** Given request **
Copy the lines word for word, from the start of the lines through the one containing "(x=714, y=1754)".

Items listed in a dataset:

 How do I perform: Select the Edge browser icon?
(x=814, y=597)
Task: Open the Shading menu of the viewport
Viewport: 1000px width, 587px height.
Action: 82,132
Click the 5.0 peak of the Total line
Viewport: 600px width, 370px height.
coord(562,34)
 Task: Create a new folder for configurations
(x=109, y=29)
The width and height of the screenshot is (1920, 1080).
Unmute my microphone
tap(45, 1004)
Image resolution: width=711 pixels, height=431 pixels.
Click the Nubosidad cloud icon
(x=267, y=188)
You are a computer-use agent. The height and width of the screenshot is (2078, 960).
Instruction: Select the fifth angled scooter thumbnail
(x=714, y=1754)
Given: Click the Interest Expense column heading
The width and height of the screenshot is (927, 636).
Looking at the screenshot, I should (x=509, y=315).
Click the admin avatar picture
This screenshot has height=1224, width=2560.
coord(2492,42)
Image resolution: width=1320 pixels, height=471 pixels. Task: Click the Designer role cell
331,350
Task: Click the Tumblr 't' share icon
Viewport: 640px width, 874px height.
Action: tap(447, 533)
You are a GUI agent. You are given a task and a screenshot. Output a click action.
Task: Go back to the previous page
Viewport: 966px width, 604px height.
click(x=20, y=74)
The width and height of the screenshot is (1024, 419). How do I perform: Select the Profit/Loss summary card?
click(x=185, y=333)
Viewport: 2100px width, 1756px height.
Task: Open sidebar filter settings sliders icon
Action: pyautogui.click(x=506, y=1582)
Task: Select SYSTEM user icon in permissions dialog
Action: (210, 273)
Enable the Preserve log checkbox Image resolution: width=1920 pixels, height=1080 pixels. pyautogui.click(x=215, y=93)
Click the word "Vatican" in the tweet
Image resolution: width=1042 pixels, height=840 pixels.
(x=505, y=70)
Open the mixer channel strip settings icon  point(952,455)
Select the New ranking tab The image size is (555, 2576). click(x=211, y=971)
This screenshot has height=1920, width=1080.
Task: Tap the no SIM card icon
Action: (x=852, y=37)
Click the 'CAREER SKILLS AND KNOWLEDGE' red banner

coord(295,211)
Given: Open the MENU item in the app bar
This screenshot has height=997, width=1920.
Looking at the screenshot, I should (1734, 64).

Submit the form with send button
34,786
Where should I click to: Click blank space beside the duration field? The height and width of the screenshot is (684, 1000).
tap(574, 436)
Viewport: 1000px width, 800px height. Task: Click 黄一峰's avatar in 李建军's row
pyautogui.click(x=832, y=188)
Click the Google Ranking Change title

** Worked solution **
 How do I perform: Select the Edge browser icon?
(x=814, y=597)
Task: Open the Shading menu of the viewport
Viewport: 1000px width, 587px height.
Action: 82,132
Click the 5.0 peak of the Total line
Viewport: 600px width, 370px height.
coord(562,34)
 Task: Create a new folder for configurations
(x=109, y=29)
The width and height of the screenshot is (1920, 1080).
Unmute my microphone
tap(45, 1004)
Image resolution: width=711 pixels, height=431 pixels.
Click the Nubosidad cloud icon
(x=267, y=188)
You are a computer-use agent. The height and width of the screenshot is (2078, 960).
Instruction: Select the fifth angled scooter thumbnail
(x=714, y=1754)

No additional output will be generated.